• **PROBLEM TO SOLVE**
Write the entries below out again in full. Match every character.

┌─ SUPPLIED ENTRIES

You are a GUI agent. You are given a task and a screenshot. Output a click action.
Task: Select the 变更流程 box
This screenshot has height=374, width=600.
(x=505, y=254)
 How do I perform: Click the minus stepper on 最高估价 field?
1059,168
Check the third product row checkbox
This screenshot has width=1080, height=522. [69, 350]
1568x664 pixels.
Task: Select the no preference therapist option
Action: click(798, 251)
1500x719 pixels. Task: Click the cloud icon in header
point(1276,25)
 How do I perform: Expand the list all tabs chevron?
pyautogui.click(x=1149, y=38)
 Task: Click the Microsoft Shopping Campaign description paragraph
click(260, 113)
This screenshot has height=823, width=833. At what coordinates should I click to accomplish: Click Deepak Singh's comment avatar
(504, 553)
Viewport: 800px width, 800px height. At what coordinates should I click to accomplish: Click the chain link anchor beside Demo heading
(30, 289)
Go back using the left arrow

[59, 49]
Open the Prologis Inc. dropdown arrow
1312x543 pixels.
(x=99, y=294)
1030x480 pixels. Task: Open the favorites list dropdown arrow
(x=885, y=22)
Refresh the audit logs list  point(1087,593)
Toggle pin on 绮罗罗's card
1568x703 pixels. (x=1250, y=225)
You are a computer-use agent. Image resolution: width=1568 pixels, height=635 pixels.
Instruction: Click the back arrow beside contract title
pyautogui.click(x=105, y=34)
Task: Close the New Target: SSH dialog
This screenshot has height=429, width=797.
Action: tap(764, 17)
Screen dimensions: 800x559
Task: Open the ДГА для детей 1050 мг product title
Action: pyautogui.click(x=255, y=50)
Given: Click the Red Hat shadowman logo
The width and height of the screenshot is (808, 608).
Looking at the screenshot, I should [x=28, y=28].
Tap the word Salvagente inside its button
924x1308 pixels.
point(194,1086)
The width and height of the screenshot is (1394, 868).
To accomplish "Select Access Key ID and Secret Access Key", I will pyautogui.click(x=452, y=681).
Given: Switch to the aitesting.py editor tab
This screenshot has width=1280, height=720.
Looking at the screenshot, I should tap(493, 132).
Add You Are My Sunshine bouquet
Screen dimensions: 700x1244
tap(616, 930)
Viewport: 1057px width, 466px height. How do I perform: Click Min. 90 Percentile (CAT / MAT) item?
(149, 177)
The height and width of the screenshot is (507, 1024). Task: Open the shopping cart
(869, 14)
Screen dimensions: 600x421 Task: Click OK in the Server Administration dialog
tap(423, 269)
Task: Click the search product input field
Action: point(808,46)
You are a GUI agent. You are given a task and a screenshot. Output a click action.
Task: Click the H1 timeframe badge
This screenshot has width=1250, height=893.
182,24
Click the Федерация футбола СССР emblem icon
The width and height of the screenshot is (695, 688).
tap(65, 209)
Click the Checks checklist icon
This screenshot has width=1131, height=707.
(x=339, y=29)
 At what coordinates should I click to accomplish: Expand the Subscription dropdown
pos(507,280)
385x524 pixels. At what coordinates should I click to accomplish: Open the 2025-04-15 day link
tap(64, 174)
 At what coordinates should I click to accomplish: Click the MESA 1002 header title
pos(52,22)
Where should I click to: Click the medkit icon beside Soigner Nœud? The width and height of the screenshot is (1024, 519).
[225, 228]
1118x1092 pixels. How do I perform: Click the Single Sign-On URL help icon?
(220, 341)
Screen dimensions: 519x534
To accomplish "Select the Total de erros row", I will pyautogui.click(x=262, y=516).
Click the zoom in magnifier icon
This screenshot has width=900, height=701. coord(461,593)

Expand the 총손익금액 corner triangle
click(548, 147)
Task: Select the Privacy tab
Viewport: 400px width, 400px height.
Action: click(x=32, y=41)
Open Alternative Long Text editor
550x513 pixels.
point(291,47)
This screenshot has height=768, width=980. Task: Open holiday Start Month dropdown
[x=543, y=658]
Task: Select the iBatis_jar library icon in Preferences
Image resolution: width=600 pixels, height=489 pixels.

└─

• **COMPLETED EXERCISE**
You are a GUI agent. You are given a task and a screenshot. Output a click action.
Task: Select the 变更流程 box
This screenshot has height=374, width=600.
(x=505, y=254)
 How do I perform: Click the minus stepper on 最高估价 field?
1059,168
Check the third product row checkbox
This screenshot has width=1080, height=522. [69, 350]
1568x664 pixels.
Task: Select the no preference therapist option
Action: click(798, 251)
1500x719 pixels. Task: Click the cloud icon in header
point(1276,25)
 How do I perform: Expand the list all tabs chevron?
pyautogui.click(x=1149, y=38)
 Task: Click the Microsoft Shopping Campaign description paragraph
click(260, 113)
This screenshot has height=823, width=833. At what coordinates should I click to accomplish: Click Deepak Singh's comment avatar
(504, 553)
Viewport: 800px width, 800px height. At what coordinates should I click to accomplish: Click the chain link anchor beside Demo heading
(30, 289)
Go back using the left arrow

[59, 49]
Open the Prologis Inc. dropdown arrow
1312x543 pixels.
(x=99, y=294)
1030x480 pixels. Task: Open the favorites list dropdown arrow
(x=885, y=22)
Refresh the audit logs list  point(1087,593)
Toggle pin on 绮罗罗's card
1568x703 pixels. (x=1250, y=225)
You are a computer-use agent. Image resolution: width=1568 pixels, height=635 pixels.
Instruction: Click the back arrow beside contract title
pyautogui.click(x=105, y=34)
Task: Close the New Target: SSH dialog
This screenshot has height=429, width=797.
Action: tap(764, 17)
Screen dimensions: 800x559
Task: Open the ДГА для детей 1050 мг product title
Action: pyautogui.click(x=255, y=50)
Given: Click the Red Hat shadowman logo
The width and height of the screenshot is (808, 608).
Looking at the screenshot, I should [x=28, y=28].
Tap the word Salvagente inside its button
924x1308 pixels.
point(194,1086)
The width and height of the screenshot is (1394, 868).
To accomplish "Select Access Key ID and Secret Access Key", I will pyautogui.click(x=452, y=681).
Given: Switch to the aitesting.py editor tab
This screenshot has width=1280, height=720.
Looking at the screenshot, I should tap(493, 132).
Add You Are My Sunshine bouquet
Screen dimensions: 700x1244
tap(616, 930)
Viewport: 1057px width, 466px height. How do I perform: Click Min. 90 Percentile (CAT / MAT) item?
(149, 177)
The height and width of the screenshot is (507, 1024). Task: Open the shopping cart
(869, 14)
Screen dimensions: 600x421 Task: Click OK in the Server Administration dialog
tap(423, 269)
Task: Click the search product input field
Action: point(808,46)
You are a GUI agent. You are given a task and a screenshot. Output a click action.
Task: Click the H1 timeframe badge
This screenshot has width=1250, height=893.
182,24
Click the Федерация футбола СССР emblem icon
The width and height of the screenshot is (695, 688).
tap(65, 209)
Click the Checks checklist icon
This screenshot has width=1131, height=707.
(x=339, y=29)
 At what coordinates should I click to accomplish: Expand the Subscription dropdown
pos(507,280)
385x524 pixels. At what coordinates should I click to accomplish: Open the 2025-04-15 day link
tap(64, 174)
 At what coordinates should I click to accomplish: Click the MESA 1002 header title
pos(52,22)
Where should I click to: Click the medkit icon beside Soigner Nœud? The width and height of the screenshot is (1024, 519).
[225, 228]
1118x1092 pixels. How do I perform: Click the Single Sign-On URL help icon?
(220, 341)
Screen dimensions: 519x534
To accomplish "Select the Total de erros row", I will pyautogui.click(x=262, y=516).
Click the zoom in magnifier icon
This screenshot has width=900, height=701. coord(461,593)

Expand the 총손익금액 corner triangle
click(548, 147)
Task: Select the Privacy tab
Viewport: 400px width, 400px height.
Action: click(x=32, y=41)
Open Alternative Long Text editor
550x513 pixels.
point(291,47)
This screenshot has height=768, width=980. Task: Open holiday Start Month dropdown
[x=543, y=658]
Task: Select the iBatis_jar library icon in Preferences
Image resolution: width=600 pixels, height=489 pixels.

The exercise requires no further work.